Member of the National Assembly for Paris's 6th constituency
- Incumbent
- Assumed office 22 June 2022
- Preceded by: Pierre Person

Councillor of Paris
- Incumbent
- Assumed office 29 March 2026

Member of the Regional Council of Île-de-France
- In office 2 July 2021 – 15 April 2026
- President: Valérie Pécresse
- Constituency: Essonne

Personal details
- Born: 3 June 1979 (age 47) Bonneville, France
- Party: Socialist Party (1997–2006) Modern Left (2007–2008) Left Party (2008–present) La France Insoumise (2016–present)
- Education: Panthéon-Sorbonne University Grenoble Institute of Political Studies IAE Paris

= Sophia Chikirou =

French politician (born 1979)

Sophia Chikirou (/fr/; born 3 June 1979) is a French politician who has represented the 6th constituency of Paris in the National Assembly since 22 May 2022.

A member of La France Insoumise (FI), she was elected to Parliament in the first round of the 2022 legislative election. Chikirou has also served as a member of the Regional Council of Île-de-France since 2021. In 2026, she ran for office in the Paris municipal election.

Through her company Mediascop, she served as La France Insoumise communications director during multiple elections. She is both a romantic and political partner to Jean-Luc Mélenchon.

==Political career==
A native of Bonneville, Haute-Savoie, Chikirou grew up in Scionzier. She joined the Socialist Party in 1997. From 2002 to 2007, Chikirou worked as a parliamentary assistant for Michel Charzat, who represented the 21st constituency of Paris in the National Assembly. She was excluded from the party in 2006 along with Charzat after they refused to rally behind George Pau-Langevin, the party's nominee for 2007 legislative election in the constituency. Charzat ran for reelection as a Socialist dissident under the miscellaneous left label with Chikirou as his substitute but was defeated.

● EXERCISE SET
a) According to the Sophia Chikirou profile, in what year did she join the Socialist Party?
b) Update the Sophia Chikirou profile by restating the part starting with "Personal details" and going on through "22 May 2022.", with "Personal details" changed to "Biographical details".
Rely solely on the Sophia Chikirou profile.

● ENTRIES PROVIDED
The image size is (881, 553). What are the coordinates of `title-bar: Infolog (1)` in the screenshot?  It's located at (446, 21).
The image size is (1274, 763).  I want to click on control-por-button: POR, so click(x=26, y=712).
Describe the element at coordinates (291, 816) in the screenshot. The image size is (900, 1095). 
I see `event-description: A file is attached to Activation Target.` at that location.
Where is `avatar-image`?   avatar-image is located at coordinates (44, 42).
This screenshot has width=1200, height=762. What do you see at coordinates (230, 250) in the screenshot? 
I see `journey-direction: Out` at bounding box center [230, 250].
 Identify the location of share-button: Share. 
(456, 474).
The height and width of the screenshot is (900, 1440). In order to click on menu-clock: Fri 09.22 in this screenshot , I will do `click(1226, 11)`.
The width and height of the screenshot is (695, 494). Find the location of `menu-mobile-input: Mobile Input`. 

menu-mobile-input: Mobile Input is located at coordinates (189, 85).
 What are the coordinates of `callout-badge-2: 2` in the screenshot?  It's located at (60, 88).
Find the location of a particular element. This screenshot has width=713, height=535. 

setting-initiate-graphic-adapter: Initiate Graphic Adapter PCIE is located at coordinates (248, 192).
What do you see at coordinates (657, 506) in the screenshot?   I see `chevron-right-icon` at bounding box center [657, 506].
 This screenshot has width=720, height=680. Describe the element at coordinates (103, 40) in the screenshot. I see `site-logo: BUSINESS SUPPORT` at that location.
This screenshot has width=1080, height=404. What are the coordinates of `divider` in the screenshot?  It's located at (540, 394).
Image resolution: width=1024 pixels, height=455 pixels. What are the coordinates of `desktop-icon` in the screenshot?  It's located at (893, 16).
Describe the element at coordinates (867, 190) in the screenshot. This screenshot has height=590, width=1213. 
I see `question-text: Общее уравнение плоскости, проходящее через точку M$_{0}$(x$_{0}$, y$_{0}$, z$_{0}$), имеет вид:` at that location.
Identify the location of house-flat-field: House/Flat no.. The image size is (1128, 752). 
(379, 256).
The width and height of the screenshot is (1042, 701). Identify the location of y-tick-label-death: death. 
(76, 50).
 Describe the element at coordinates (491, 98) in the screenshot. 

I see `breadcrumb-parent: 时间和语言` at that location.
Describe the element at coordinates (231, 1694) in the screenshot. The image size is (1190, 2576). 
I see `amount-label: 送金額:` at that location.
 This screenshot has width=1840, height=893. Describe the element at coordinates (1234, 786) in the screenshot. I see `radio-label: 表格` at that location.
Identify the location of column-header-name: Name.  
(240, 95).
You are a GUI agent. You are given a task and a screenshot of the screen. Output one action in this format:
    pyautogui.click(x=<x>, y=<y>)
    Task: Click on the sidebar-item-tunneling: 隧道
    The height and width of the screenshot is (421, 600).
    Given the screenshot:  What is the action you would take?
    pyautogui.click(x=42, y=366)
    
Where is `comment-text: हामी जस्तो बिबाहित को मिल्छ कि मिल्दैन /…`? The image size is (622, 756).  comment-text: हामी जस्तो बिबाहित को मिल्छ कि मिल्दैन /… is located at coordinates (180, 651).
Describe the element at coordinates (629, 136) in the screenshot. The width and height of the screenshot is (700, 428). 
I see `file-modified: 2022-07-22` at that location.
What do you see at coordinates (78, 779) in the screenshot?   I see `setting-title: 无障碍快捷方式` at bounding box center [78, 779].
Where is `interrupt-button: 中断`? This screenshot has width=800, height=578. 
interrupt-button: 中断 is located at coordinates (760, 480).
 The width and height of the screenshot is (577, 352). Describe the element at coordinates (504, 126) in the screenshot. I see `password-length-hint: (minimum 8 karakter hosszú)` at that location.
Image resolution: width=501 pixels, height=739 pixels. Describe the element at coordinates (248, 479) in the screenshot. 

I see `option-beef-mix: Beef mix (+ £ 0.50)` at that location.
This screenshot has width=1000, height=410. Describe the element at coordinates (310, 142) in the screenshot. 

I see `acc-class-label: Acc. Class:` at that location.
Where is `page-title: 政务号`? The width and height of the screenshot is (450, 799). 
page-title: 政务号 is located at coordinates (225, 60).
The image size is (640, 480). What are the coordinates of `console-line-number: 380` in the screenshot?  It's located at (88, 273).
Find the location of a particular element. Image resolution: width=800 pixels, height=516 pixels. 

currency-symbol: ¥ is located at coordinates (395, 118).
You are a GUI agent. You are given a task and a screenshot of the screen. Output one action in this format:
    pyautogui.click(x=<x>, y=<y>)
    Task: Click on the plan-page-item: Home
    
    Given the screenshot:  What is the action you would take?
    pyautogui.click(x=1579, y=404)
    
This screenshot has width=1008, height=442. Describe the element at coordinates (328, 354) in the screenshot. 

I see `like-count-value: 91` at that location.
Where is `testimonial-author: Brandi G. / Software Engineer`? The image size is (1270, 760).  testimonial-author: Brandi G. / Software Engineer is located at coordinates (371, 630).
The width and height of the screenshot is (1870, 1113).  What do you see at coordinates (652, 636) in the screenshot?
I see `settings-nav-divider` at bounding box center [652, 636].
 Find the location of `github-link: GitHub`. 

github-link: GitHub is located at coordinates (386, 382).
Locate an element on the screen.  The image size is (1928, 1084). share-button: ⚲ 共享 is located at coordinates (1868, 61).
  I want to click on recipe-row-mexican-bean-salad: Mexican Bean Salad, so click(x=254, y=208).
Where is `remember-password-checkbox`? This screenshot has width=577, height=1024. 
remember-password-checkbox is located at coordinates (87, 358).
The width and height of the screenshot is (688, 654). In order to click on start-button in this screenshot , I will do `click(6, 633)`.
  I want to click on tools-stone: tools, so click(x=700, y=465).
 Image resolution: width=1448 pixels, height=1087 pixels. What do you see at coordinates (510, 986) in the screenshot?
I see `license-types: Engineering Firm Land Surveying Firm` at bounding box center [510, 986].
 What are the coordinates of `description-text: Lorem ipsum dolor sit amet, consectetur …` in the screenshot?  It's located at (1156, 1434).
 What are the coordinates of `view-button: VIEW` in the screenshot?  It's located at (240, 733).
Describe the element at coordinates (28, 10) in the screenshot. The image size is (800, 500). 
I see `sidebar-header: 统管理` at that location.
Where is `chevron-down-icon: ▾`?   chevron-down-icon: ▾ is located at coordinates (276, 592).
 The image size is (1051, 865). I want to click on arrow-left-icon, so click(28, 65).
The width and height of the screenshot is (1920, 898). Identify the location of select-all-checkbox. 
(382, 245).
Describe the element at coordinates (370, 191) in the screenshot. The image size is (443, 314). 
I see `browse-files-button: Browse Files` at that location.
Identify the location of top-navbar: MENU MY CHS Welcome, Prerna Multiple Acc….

● LIST OF ANSWERS
a) 1997

b)
Biographical details
- Born: 3 June 1979 (age 47) Bonneville, France
- Party: Socialist Party (1997–2006) Modern Left (2007–2008) Left Party (2008–present) La France Insoumise (2016–present)
- Education: Panthéon-Sorbonne University Grenoble Institute of Political Studies IAE Paris

= Sophia Chikirou =

French politician (born 1979)

Sophia Chikirou (/fr/; born 3 June 1979) is a French politician who has represented the 6th constituency of Paris in the National Assembly since 22 May 2022.